Question

$0.2\text{g}$ of an organic compound was analysed by Kjeldahl’s method. The ammonia gas evolved was absorbed by $60\text{mL of}N/5H_{2}S{O}_4$. The unused acid required $40\text{mL of}N/10NaOH$ for complete neutralisation.
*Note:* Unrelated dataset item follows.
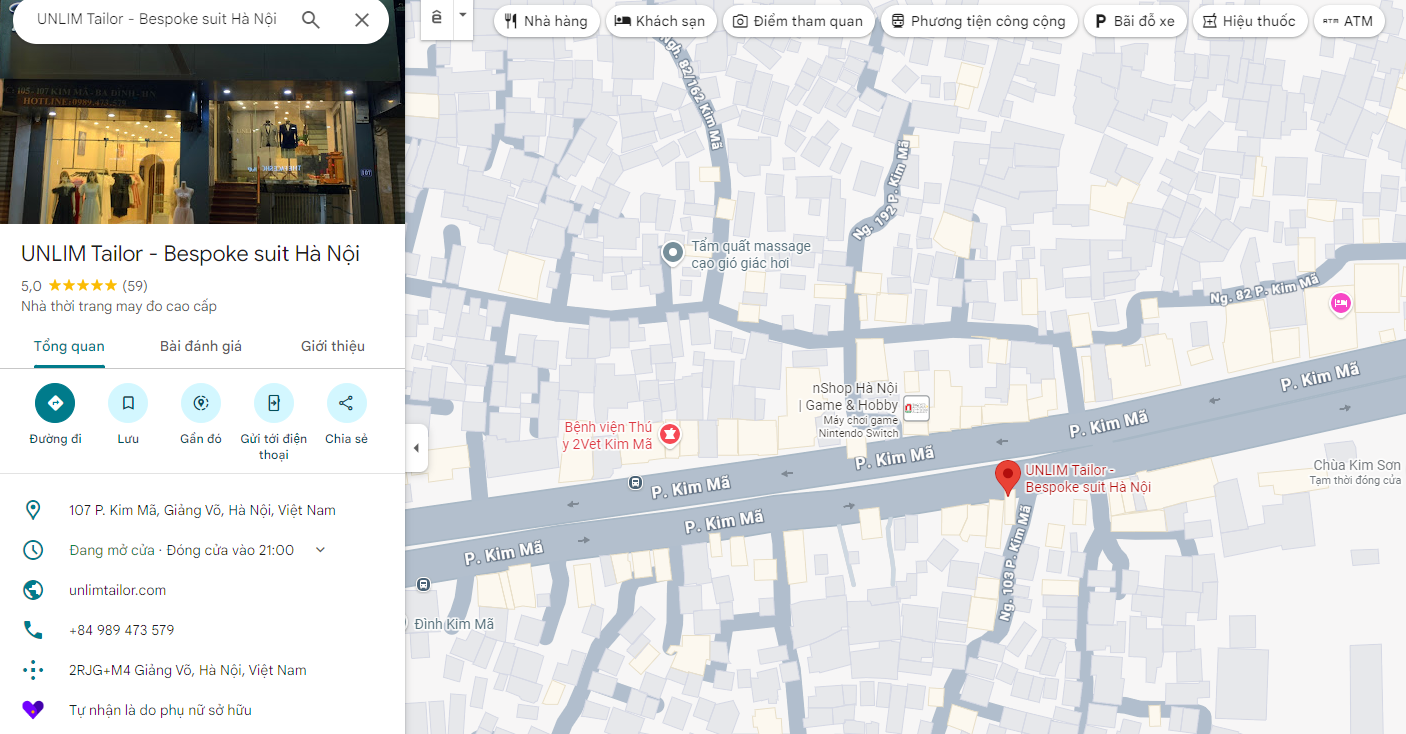Click the Đường đi directions icon

[55, 403]
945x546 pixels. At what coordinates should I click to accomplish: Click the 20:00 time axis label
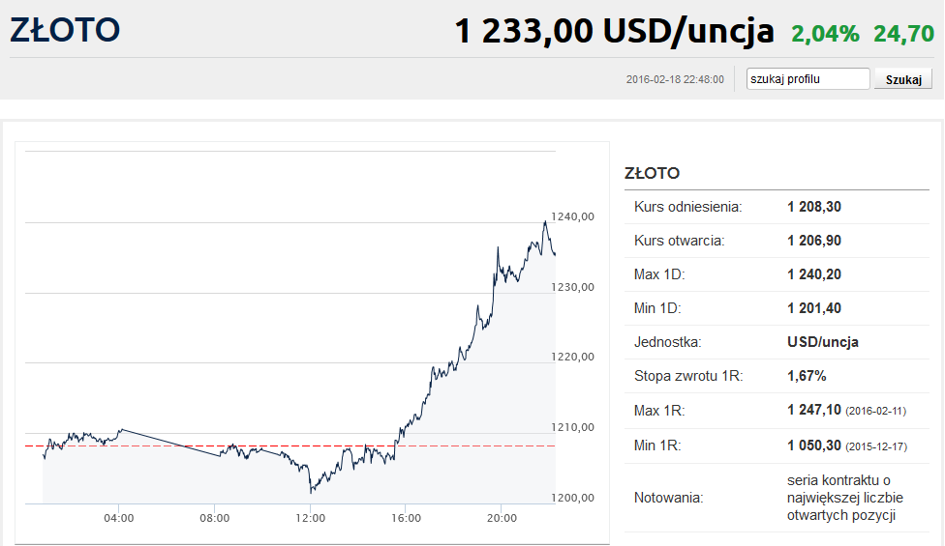point(502,518)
Find the percentage of $N_2$ in the sample.

Answer 1

This can be solved on the basis of law of chemical equivalance
According to which;
$gramequivalentsofN{H}_3+gramequivalentsofNaOH=gramequivalentsof{H}_{2}S{O}_4$
$moles\times nf+\frac{N_1\times V_1}{1000}=\frac{N_2\times V_2}{1000}$
$\to n\times 1=\frac{8}{1000}$
$\to n=\frac{8}{1000}=8\times {10}^{-3}$
Now,
1 mole of $N{H}_3$ contains 1 mole of `N`.
$\therefore$ $8\times {10}^{-3}$ moles of $N{H}_3$ contains $8\times {10}^{-3}$ moles of nitrogen.
Hence,
mass of `N `= moles$\times$ molar mass
= $8\times {10}^{-3}\times 14$
= 0.112 g
$\therefore$ % of `N` = $\frac{0.112}{0.2}\times 100$

= `56 %`